Here's a repost from the Brian Jones thread:

Sympathy for an angel: Brian Jones from The Stones Sympathy for the Devil: The Birth of the Rolling Stones and the Death of Brian Jones

by Paul Trynka. Bantam Press, hdbk, 368 pages, €24.99

...
19-year-old actress Anita Pallenberg with Brian Jones, guitarist and founder member of the Rolling Stones at Heathrow Airport.


George Byrne on a book which says the angelic looking Brian Jones never got the credit he deserved in The Rolling Stones

Any teenager now looking back at early photos of The Beatles or The Rolling Stones could be forgiven for wondering how on earth these people were ever considered a threat to society, the former seeming like a jolly bunch of lads and the latter looking like trainee accountants. Yet that wave of British acts were at the cusp of the Generation Gap, born with Luftwaffe bombs falling on their native cities and hitting their late teens just as their parents wondered why they'd ever bothered fighting Hitler in the first place if this was how the young lot were going to turn out.

And if ever a story told the tale of a seismic schism in society then it's that of Brian Jones.

Born in 1942 in Cheltenham, Lewis Brian Jones was an angelic-looking but asthmatic child. Growing up in a household with a domineering, repressed father and submissive mother, Jones took up clarinet at an early age and soon proved to be a natural musician, moving to guitar and developing an interest in jazz, rock'n'roll and, particularly, the blues.

His mastery of electric slide guitar made him a musician to watch and a move to London was inevitable, not least because he had two legal firms in Cheltenham on his case trying to get him out of town, young Brian having got at least four girls pregnant by the time he was 19. Veteran British r'n'b bandleader Alexis Korner was sceptical of Brian's claim that the blues could become a mainstream, popular music but by the time The Rolling Stones played their first gig at the Marquee in July 1962, Jones was convinced that his musical destiny was in his hands.

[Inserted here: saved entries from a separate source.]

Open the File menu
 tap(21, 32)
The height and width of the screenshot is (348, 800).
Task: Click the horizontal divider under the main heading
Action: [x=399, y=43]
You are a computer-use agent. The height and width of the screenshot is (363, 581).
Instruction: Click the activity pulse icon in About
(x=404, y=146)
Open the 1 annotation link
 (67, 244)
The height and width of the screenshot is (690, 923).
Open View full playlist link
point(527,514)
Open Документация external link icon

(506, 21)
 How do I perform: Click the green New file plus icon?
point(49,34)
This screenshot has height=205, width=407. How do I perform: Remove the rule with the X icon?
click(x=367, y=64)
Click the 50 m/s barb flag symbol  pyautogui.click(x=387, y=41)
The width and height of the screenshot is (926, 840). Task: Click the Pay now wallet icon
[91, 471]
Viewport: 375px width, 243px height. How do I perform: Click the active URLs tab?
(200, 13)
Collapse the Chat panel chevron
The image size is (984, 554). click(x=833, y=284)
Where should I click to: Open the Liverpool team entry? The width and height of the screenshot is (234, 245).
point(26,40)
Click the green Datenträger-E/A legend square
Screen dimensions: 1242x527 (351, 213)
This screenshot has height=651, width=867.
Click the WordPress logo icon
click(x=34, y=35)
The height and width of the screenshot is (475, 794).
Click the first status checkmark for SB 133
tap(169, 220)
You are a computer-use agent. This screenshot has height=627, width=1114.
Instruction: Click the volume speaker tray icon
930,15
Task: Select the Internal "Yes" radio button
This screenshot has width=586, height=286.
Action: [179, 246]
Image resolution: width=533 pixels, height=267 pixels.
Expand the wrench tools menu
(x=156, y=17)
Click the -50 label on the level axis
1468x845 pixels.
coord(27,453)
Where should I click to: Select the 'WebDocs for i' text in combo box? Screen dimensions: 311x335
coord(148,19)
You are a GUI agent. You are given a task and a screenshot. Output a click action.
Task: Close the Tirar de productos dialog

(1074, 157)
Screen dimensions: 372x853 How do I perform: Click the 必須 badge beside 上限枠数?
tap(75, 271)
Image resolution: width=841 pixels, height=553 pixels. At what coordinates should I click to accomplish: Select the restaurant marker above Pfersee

Make no mistake, it's quite clear that for the first three years of their existence, the Stones were Brian's band. He was the musical director, showed Keith Richards how to achieve his unique tuning (Richards later claimed otherwise), chose much of the material and passed his harmonica tips on to Mick Jagger. And after all this he was eventually shafted.

Author Paul Trynka is a former editor of Mojo magazine and one thing which you certainly couldn't accuse him of is glorifying the subjects here. It's quite clear that The Rolling Stones were an appalling bunch of people to be around, Charlie Watts and Bill Wyman excepted. When Jones was inviting Jagger and Richards to join the band, Korner advised 'take one, don't take them both', rightly reckoning that the two Dartford schoolchums would eventually gang up on the leader.

Things really got nasty when young chancer Andrew Loog Oldham took over the band's management, riding roughshod over a previous arrangement they'd had, sidelining original member Ian 'Stu' Stewart and intent on alienating Jones in favour of the Jagger/Richards axis.

One of Brian's early girlfriends, Pat Andrews, describes a 'sexually predatory atmosphere' surrounding the band, with members continually trying to shift each other's girlfriends in a bizarre litany of sexual one-upmanship. In later years this would see Keith steal Anita Pallenberg from Brian, after Jagger had slept with her on the set of Performance, while by way of revenge Keith shared a night of passion (and, more than likely, drugs) with Mick's partner Marianne Faithfull. God, you would not want to have been anywhere next nor near these people.

And yet, while all this carry-on was happening, the band were still making great music, aided in no small part by Jones' expertise as a multi-instrumentalist and arranger. His contributions to 'Under My Thumb', 'Lady Jane', 'Paint it Black' and 'Ruby Tuesday' effectively made those songs yet all the credit - and the royalties - went to Jagger and Richards.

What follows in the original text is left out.